7 Careers That Don't Require a Bachelor's Degree


Associate's degree and certificate programs could be great alternatives to the bachelor's degree.

By University.com Staff
Last updated on 7/18/2014

Do you want to prepare to pursue a fulfilling career, but can't invest in a bachelor's degree?

Not to worry.

Associate's degree and certificate programs could be great alternatives.

Think a certificate or associate's degree program might be right for you? Worried you need a bachelor's degree to get a job? Check out this list of growing careers...no bachelor's degree required.

Career #1 - Dental Assistant

According to the U.S. Department of Labor, the number of dental assisting positions may grow 25 percent between 2012 and 2022.

Education: Consider a dental assistant certificate or diploma program. According to the Department of Labor, some states require these professionals to graduate from an accredited program and pass a state exam.

Median Annual Salary: $34,900*

Find a Dental Assisting certificate program near you now.

Career #2 - Administrative Services Manager

If you're organized and good with people, this may be the career for you. As an administrative services manager, you might be responsible for directing, planning, and coordinating the supportive services of an organization, the U.S. Department of Labor says.

Education: A While a high school diploma or GED is typically required, some administrative services managers might need a bachelor's degree at least, with typical courses of study including business, facility management, or engineering, according to the Department of Labor.

Median Annual Salary: $82,310*

Search for online and local Business schools now.

Career #3 - Medical Assistant

As a medical assistant, you might assist doctors and nurses administrative and clinical tasks, including taking vital signs and recording patient histories, according to the U.S. Department of Labor. If you want a career that doesn't require a bachelor's degree, this might be a good option for you.

Education: A certificate or diploma program in medical assisting could be great place to start, as the Department of Labor says most medical assistants do have some kind of postsecondary education, such as a certificate.

Median Annual Salary: $29,610*

Search for a Medical Assisting program near you.

Career #4 - Paralegal

It's a good time to be performing legal research as a paralegal. According to the U.S. Department of Labor, the demand for paralegals is projected to grow 17 percent from 2012-2022.

Education: Most paralegals start out with an associate's degree in paralegal studies or a certificate in paralegal studies with a bachelor's in another field, says the Department of Labor.

Median Annual Salary: $47,570*

Find a Paralegal associate's degree program in your area.

Career #5 - Medical Records and Health Information Technician

These professionals manage health information data and organize it, using coding systems to categorize patient information for insurance purposes, among other duties, according to the U.S. Department of Labor.

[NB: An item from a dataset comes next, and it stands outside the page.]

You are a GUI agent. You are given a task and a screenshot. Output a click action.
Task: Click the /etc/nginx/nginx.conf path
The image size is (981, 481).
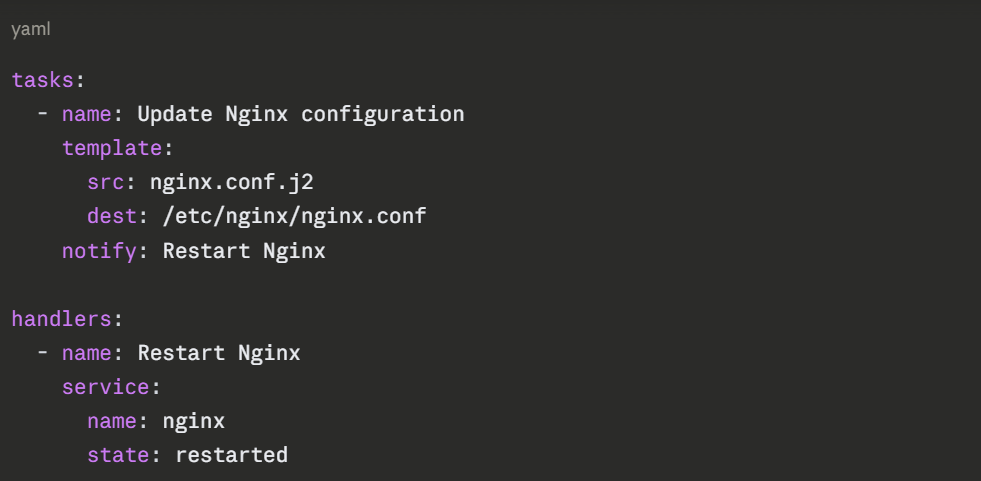[x=287, y=216]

Education: Certificate programs are available in health information technology. Another option: an associate's degree. The Department of Labor tells us that a postsecondary certificate is typically needed to enter this occupation although some health information technicians may have an associate's degree.

Median Annual Salary: $34,970*

Search for Health Information Technology schools near you.

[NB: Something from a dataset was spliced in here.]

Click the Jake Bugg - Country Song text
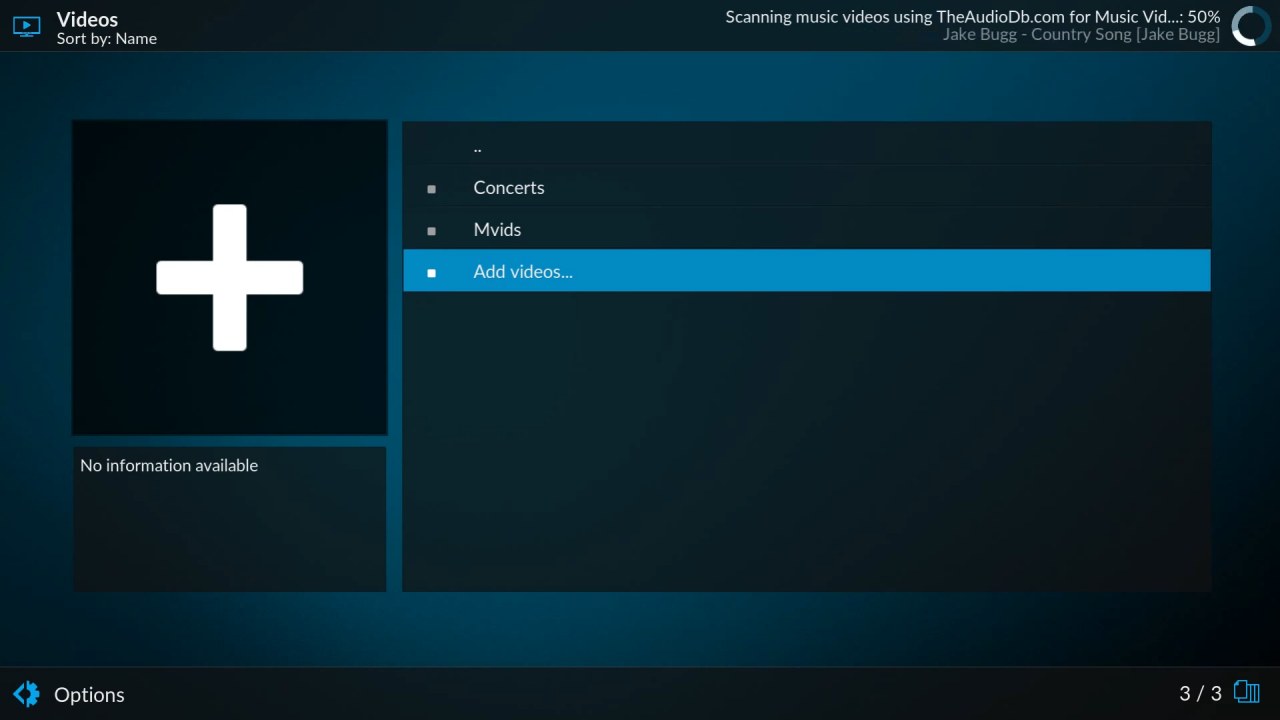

Career #6 - Registered Nurse

This rewarding career is in-demand, versatile, and can often be pursued without a bachelor's degree.

Education: You could prepare to pursue a career as a registered nurse through an associate's degree program in nursing or nursing diploma from an approved nursing program, says the U.S. Department of Labor, pointing out that registered nurses must also be licensed.

Median Annual Salary: $66,220*

As a nursing student, you might want to consider joining one of numerous nursing organizations for networking opportunities. For a list of nursing organizations you can visit University.com, a comprehensive research and rating site for students interested in studying online.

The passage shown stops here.